Directions for this task: Pull every line containing "computer" from the entries.

Stored records:
# # # # #

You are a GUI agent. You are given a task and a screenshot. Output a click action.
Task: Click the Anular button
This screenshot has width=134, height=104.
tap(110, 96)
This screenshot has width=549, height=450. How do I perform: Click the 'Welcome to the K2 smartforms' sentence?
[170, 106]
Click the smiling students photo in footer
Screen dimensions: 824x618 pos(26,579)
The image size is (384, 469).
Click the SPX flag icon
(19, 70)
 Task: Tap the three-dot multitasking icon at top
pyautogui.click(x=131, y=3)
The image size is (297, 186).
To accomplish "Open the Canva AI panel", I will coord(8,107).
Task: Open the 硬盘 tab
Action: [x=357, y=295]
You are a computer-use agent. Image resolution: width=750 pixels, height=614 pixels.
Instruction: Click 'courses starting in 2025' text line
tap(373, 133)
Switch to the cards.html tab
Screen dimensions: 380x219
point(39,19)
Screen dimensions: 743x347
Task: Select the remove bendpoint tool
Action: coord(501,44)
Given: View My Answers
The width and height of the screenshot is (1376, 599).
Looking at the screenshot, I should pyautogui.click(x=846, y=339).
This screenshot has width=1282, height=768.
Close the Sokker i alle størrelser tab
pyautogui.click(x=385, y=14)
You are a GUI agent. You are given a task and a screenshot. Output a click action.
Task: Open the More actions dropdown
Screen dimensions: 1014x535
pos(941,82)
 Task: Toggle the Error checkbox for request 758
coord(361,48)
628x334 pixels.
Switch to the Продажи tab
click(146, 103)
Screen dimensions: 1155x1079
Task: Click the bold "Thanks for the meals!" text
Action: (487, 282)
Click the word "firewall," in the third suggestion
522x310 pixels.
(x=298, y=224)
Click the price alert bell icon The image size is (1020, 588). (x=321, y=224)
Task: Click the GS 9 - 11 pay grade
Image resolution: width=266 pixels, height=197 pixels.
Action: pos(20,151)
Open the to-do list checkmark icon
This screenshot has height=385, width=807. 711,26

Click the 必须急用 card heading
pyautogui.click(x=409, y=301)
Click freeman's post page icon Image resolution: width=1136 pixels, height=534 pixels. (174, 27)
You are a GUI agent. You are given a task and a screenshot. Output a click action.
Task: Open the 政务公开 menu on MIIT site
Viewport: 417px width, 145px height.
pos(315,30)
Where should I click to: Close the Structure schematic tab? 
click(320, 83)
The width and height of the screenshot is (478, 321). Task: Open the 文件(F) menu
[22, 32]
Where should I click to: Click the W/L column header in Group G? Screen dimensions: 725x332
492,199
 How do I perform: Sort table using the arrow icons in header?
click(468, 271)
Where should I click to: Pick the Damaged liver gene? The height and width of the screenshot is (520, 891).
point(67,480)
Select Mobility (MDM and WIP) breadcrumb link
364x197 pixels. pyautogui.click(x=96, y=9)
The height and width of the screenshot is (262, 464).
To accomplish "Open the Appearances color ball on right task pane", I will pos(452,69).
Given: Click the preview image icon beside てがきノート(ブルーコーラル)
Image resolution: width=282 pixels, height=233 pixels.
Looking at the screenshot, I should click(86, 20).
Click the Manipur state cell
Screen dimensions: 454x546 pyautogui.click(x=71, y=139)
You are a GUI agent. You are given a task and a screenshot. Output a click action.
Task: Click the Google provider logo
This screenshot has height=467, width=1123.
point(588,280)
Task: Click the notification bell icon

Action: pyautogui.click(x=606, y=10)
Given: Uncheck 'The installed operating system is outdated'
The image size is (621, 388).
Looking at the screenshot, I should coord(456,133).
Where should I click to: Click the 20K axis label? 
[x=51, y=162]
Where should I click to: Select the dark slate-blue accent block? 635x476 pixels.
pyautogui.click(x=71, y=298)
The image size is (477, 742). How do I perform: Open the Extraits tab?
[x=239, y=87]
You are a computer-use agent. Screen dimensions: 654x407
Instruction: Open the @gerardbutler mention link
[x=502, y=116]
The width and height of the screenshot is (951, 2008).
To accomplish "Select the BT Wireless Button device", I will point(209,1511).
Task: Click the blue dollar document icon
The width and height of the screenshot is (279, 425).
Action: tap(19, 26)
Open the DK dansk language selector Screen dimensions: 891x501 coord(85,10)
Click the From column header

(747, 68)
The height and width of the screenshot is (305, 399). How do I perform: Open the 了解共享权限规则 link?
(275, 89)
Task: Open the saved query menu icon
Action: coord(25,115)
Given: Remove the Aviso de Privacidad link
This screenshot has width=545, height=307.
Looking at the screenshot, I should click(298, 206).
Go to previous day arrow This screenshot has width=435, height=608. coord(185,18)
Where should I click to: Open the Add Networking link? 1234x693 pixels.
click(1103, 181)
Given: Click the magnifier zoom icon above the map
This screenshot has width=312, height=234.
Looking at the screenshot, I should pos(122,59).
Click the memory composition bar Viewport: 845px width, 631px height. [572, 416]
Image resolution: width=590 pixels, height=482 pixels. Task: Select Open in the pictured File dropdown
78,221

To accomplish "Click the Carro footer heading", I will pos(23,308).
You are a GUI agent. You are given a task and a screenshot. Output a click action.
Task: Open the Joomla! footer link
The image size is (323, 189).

# # # # #

Problem solution:
You are a computer-use agent. Image resolution: width=750 pixels, height=614 pixels.
You are a computer-use agent. Screen dimensions: 654x407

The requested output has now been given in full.